= EXCERPT =

# Employee gives his phone number to other subs



## johnroofer (Mar 13, 2016)

Hi, I would need an advice from you guys,


I have a roofing company and my most experienced employee likes to give his phone number to other subs on the job. I have my company signs in the front but other subs ask for his phone number which he gives. He has a lot of his tools and a truck so he can do the job himself If he needs to.

I want him to work weekends, especially if we have rainy days during week, but he doesn't want to work weekends. Even during the work week nice sunny days he takes 1-2 days off days. I saw him working on 2 occasions on the weekends doing his own roofing job ,just by accident, while driving around doing estimates.He said he does it only from time to time not every weekend.

The only reason I still keep him , is because he is the only one who can do flashing work on the chimneys . I fired 2 guys before him who were doing the same thing and he knows that. I can easily replace roofers but it is more difficult to replace guy who can do the chimneys. 

He makes $30/h now, but weekends and sometimes during the work week he works for other subs for cash. 

He knows , that i know, he also knows he can find other job way too easy,if i fire him . He also knows how difficult it is for me to find a replacement if I fire him . I cant pay him more than $30 . Most guys with his experiences make much less and paying him more, i would be losing money on slow days when he does shingle installation instead of chimney flashing.Using a sub for chimneys was very difficult because they wouldn't show up when i needed them , i had to leave brackets on the roof for them etc.



Thank for any help


----------



## Joasis (Mar 28, 2006)

Good grief. I guess you work for your employee? 

First, if you can hire anyone to do everything but the flashings, I suppose you know how to train someone to do this? If so, first thing Monday you tell this guy to pack his crap and hit the road. Hire honest, reliable help and train them in the way you want them to work. 

Use the term "banking time" to explain weekends. Work a weekend if you must so you have a day int he bank when weather is bad but they get paid for not working, get it?


----------



## brickhook (May 8, 2012)

Find someone else who can flash a chimney and get rid of this guy. ( flashing chimneys isn't that hard)

We all have competitors, But you have yours working for you!

As long as he's passing out his number on your jobs, you are loosing potential jobs to him.


----------



## mikeswoods (Oct 11, 2008)

Tough spot.

He has no respect for your needs and little loyalty. Replace him as fast as you can.

Can't you train another member of your staff?

I've had some bad experiences with that sort---train your own guy---I'll bet $100.00 that this arrogant fellow will refuse to train anybody--he would be dooming his exclusive little position.-Mike-


----------



## johnroofer (Mar 13, 2016)

= TASKS =
A – In the forum thread about the roofer who gives out his phone number, list the usernames that appear as post headers, each name once.
B – Turn the paragraph in the thread that begins "He knows , that i know" into a short bulleted list that keeps its main facts.
C – From the roofing thread, reproduce word for word the stretch from "Hi, I would" through "not every weekend.".

= SOURCE DATA =
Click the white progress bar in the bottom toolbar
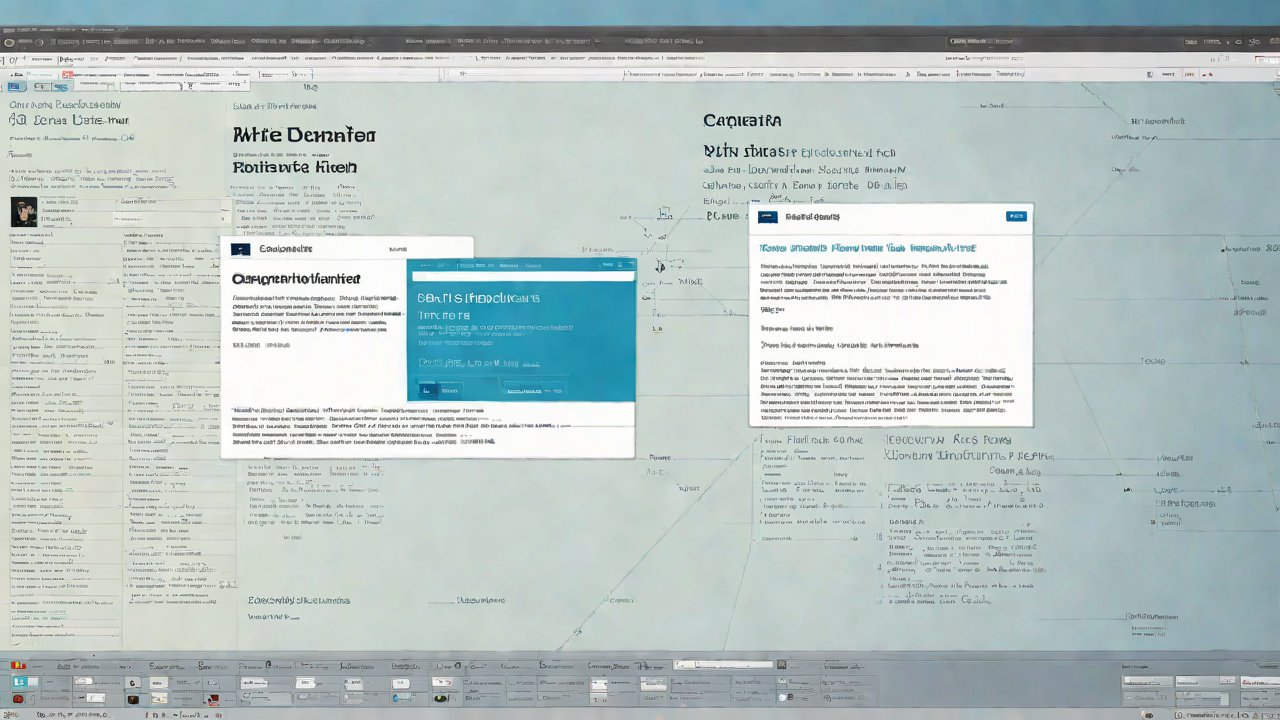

= SOLUTIONS PER TASK =
A –
johnroofer
Joasis
brickhook
mikeswoods

B –
- The employee knows the owner is aware of the situation.
- He knows he could easily find another job if fired, and that the owner would have a hard time replacing him.
- The owner can't pay him more than $30: most workers with similar experience earn much less, and higher pay would lose money on slow days when he installs shingles instead of flashing chimneys.
- Hiring a sub for chimneys was very difficult: they didn't show up when needed, and the owner had to leave brackets on the roof for them.

C –
Hi, I would need an advice from you guys,


I have a roofing company and my most experienced employee likes to give his phone number to other subs on the job. I have my company signs in the front but other subs ask for his phone number which he gives. He has a lot of his tools and a truck so he can do the job himself If he needs to.

I want him to work weekends, especially if we have rainy days during week, but he doesn't want to work weekends. Even during the work week nice sunny days he takes 1-2 days off days. I saw him working on 2 occasions on the weekends doing his own roofing job ,just by accident, while driving around doing estimates.He said he does it only from time to time not every weekend.